_PROBLEMS TO WORK ON_
#1 Translate this sentence from the passage on Schaeffer and love into Spanish: "They have value, not because they are redeemed, but because they are God's creation in God's image."
#2 For each statement, say yes or no according to the passage on Schaeffer and love, and quote the words that decide it.
(a) Christians are to love people outside the Church too.
(b) Men have value because they are redeemed.
(c) Modern man has a clear idea of who he is.
#3 Answer these questions from the passage on Schaeffer and love.
(a) On what page does Schaeffer write this?
(b) In the sick culture described, how do men treat men?
(c) At what cost are all men to be loved?

_DOCUMENT EXCERPT_
───

Schaeffer also writes (p. 184) that, while this particular category of love is just for other Christians alone, Christians are also to love humans outside the Church as well:

All men bear the image of God. They have value, not because they are redeemed, but because they are God's creation in God's image. Modern man, who has rejected this, has no clue as to who he is, and because of this he can find no real value for himself or for other men. Hence, he downgrades the value of other men and produces the horrible thing we face today — a sick culture in which men treat men as inhuman, as machines. As Christians, however, we know the value of men.
All men are our neighbors, and we are to love them as ourselves. We are to do this on the basis of creation, even if they are not redeemed, for all men have value because they are made in the image of God. Therefore they are to be loved even at great cost.

───

_Records drawn from a dataset_
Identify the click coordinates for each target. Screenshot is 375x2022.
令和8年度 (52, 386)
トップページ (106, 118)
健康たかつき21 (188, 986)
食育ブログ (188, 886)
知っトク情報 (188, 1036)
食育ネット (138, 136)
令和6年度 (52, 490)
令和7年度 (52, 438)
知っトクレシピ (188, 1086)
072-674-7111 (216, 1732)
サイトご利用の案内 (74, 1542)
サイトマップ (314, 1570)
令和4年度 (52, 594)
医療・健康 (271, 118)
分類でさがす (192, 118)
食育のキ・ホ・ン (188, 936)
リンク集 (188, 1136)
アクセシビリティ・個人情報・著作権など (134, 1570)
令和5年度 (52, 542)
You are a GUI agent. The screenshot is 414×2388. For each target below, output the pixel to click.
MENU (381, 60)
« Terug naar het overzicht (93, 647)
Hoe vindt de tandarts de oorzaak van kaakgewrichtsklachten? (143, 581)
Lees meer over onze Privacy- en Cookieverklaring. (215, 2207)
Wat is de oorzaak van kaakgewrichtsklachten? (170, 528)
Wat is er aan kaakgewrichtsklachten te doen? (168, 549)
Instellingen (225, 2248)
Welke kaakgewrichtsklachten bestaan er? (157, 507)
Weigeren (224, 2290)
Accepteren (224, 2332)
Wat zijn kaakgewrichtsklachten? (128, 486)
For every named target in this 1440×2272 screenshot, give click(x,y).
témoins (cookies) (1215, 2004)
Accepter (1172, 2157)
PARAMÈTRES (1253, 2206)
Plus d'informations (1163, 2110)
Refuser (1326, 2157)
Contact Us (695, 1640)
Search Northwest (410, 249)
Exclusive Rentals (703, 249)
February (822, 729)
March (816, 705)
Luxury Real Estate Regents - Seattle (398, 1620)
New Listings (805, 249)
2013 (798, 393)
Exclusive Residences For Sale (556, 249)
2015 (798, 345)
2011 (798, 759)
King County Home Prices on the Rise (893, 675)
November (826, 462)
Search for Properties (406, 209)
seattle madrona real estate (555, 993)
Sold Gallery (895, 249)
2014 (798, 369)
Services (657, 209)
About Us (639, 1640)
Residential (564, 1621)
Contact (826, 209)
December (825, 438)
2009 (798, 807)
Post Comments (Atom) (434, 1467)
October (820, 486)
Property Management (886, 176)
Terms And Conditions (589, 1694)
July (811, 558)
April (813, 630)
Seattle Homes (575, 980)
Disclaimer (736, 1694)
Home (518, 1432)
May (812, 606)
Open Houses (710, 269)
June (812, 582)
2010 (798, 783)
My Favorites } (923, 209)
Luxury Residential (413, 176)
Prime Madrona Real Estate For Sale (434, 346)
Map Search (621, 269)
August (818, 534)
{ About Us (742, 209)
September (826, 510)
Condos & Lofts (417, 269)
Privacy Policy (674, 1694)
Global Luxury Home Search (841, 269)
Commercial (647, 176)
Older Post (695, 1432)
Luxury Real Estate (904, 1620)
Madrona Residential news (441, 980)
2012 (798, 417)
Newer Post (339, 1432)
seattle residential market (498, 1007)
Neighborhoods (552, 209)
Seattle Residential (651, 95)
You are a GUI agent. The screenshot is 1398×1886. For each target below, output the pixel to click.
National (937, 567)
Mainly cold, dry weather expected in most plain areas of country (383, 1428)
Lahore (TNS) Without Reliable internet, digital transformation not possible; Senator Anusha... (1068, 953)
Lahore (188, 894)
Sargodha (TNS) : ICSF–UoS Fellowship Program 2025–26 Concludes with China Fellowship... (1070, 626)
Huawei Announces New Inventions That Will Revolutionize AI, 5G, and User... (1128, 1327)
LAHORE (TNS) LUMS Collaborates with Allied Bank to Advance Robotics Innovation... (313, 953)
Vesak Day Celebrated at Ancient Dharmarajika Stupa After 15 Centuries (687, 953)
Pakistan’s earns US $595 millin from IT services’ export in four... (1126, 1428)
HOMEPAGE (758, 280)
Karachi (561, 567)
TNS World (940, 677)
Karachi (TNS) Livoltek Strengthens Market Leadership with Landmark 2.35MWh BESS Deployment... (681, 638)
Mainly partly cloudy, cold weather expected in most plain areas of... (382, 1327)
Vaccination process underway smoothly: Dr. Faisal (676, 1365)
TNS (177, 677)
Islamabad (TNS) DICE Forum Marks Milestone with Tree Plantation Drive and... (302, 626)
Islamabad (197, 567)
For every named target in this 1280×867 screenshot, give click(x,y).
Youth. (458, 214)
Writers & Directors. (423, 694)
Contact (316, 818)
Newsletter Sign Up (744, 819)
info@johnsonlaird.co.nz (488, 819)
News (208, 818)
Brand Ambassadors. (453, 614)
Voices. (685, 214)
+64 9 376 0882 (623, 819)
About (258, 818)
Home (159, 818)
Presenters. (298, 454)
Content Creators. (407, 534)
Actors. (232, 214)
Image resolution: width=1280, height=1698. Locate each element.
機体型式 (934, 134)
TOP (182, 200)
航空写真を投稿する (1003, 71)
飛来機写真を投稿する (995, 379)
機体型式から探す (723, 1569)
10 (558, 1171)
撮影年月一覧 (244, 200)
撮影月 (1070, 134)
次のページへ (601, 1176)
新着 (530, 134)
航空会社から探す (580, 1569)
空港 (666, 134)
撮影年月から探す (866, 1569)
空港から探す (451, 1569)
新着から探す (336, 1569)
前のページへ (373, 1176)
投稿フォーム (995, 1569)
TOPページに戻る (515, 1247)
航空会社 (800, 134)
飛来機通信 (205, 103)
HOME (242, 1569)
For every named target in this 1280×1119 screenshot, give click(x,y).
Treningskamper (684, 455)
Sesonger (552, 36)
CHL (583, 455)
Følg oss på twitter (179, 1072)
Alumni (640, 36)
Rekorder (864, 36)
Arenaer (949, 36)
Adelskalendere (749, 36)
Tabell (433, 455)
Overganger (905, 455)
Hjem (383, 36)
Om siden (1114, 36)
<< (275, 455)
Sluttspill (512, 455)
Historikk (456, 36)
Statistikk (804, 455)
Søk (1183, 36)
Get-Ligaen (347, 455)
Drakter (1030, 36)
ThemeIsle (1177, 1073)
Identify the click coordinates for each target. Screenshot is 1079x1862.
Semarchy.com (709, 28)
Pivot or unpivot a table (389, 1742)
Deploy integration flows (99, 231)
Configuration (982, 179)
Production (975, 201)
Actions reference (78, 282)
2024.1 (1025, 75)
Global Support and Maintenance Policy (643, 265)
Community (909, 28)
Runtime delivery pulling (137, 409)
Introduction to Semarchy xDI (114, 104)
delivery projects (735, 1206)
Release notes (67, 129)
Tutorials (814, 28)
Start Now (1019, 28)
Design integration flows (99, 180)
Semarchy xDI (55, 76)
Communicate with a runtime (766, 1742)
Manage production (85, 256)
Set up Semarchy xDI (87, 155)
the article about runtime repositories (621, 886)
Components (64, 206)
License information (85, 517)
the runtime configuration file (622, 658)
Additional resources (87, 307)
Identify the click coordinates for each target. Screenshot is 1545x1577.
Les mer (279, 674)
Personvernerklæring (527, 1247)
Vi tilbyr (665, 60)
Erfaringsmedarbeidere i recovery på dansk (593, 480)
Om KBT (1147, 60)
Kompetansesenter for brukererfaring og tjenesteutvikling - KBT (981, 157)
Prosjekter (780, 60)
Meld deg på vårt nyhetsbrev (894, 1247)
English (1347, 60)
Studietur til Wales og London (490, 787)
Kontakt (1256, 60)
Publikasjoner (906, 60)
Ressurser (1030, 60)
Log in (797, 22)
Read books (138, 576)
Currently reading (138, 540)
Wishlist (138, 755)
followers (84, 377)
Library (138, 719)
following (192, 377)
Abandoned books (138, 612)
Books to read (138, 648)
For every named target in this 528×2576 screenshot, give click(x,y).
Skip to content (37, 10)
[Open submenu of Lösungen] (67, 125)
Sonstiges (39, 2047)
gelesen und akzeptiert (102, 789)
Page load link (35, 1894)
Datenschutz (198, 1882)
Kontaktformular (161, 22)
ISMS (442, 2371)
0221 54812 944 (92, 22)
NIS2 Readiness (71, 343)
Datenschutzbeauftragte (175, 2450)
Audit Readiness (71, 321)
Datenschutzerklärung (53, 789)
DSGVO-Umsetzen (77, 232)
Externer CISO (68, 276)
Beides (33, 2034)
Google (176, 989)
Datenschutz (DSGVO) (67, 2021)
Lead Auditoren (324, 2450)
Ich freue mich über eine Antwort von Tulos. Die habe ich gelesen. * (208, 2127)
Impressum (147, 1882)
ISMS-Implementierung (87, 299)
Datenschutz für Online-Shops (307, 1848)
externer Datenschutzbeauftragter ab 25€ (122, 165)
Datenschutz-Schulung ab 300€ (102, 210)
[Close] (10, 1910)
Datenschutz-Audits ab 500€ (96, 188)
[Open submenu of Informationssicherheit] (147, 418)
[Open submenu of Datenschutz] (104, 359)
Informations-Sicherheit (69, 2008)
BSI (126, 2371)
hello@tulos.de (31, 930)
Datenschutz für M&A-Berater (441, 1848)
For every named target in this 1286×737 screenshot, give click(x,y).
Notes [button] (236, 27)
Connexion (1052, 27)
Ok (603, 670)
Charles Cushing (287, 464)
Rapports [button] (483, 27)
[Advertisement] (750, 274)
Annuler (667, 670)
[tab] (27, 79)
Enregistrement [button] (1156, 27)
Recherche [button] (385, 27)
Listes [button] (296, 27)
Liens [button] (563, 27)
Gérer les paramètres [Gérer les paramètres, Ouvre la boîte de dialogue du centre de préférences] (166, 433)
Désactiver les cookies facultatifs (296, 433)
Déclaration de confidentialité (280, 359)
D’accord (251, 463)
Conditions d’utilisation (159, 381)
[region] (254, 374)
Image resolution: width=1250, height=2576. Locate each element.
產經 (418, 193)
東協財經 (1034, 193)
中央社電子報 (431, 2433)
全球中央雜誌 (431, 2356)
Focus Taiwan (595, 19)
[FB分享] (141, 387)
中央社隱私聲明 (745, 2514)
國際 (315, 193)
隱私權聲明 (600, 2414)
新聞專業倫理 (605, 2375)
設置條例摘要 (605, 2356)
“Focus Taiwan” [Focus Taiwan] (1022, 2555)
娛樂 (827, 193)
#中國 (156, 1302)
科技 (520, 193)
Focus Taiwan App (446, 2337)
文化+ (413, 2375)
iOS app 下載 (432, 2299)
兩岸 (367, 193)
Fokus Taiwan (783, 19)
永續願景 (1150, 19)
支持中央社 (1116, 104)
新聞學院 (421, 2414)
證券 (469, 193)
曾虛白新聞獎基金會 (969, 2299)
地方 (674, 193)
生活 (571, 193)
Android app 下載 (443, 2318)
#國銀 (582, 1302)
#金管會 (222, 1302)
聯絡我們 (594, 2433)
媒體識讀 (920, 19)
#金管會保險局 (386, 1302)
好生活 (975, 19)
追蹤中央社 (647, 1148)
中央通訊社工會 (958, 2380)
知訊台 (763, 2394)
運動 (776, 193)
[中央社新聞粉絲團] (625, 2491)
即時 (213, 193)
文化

───

_EXPECTED RESPONSES_
#1 Tienen valor, no porque estén redimidos, sino porque son creación de Dios a imagen de Dios.

#2
(a) Yes: "Christians are also to love humans outside the Church as well"
(b) No: "not because they are redeemed, but because they are God's creation in God's image"
(c) No: "has no clue as to who he is"

#3
(a) Page 184.
(b) As inhuman, as machines.
(c) Even at great cost.